I bob my head. “It is. I was just soaking it all in you know. Had to pinch myself.”

“Who do you think is your biggest competition? Just between us girls.” She winks.

“Oh.” Her question catches me off guard. “I have no idea honestly. I haven’t even heard everyone sing yet.”

“Well, there must be someone you have sized up, but what do you think of the judges?”

“They all seem nice. Professional from what I can tell.”

“That Jameson is a real hottie, huh?” Her elbow digs into my side, and I want to jab her back with mine but refrain.

“I guess he’s alright if you are into the whole tortured musician who will only ever break your heart thing.”

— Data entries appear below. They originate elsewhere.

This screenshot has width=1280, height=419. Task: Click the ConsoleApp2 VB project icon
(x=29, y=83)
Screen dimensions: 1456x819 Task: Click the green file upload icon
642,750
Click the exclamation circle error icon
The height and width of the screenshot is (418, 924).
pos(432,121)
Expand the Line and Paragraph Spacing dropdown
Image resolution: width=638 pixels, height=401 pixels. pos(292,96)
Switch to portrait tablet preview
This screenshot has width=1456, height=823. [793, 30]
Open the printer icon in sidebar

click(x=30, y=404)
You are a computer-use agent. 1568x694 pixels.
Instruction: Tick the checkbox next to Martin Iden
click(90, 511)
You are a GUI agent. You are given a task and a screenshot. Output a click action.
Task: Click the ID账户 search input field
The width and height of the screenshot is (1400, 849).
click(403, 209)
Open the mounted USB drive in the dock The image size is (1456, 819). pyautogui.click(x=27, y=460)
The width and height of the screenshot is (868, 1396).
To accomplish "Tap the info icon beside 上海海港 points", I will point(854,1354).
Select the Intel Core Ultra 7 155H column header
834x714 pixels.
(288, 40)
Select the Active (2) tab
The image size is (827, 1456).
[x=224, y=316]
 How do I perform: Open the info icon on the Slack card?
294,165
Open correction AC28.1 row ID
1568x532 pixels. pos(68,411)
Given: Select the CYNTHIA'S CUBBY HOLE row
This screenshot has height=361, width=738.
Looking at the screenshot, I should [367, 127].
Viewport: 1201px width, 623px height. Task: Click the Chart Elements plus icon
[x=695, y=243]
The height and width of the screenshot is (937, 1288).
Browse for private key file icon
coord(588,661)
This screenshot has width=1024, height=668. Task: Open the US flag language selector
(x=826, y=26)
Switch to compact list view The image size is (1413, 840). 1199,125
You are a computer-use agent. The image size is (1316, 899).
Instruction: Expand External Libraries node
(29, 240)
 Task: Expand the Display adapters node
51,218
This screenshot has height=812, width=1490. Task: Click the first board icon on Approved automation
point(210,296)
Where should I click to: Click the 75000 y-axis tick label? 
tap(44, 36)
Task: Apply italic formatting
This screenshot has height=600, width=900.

“Sounds like you know from experience.”

“Nope.” I recover quickly. “Just an observation. If you’ll excuse me, I need to hit the ladies room.” I hurriedly walk away from her. Maybe she is simply trying to be friendly, but the awkward conversation felt more like an interrogation than anything else.

Flashback

“Shit,” I hiss as some dickhead nearly takes me out with his briefcase. Coffee splashes down the front of my skirt. I’m interning as an assistant for my father for the summer at his firm. I think he is still hoping I will change my mind and go into law, but it isn’t going to happen. I do need the money that he is offering so here I am.

“I’m so sorry,” the dickhead mutters reaching me his silk handkerchief from the breast pocket of his jacket.

Seriously. Like that little fancy scrap of fabric is going to do anything for my ruined yellow skirt. I just bought it too. “It’s fine.” I wave him off even though I want to cry. Today is only my third day but I keep screwing everything up. I accidentally hung up on an important client yesterday and the day before that I shredded the wrong file.

“It gets better, you know. Working here I mean.”

“Right.” I smile.

He extends his hand to me. “I’m Wes. You don’t remember me, do you?”

“Have we met?” I squint at him.

“Christmas party, you were here with your father.”

“Oh yeah,” I totally lie. These dudes in their suits all look the same to me.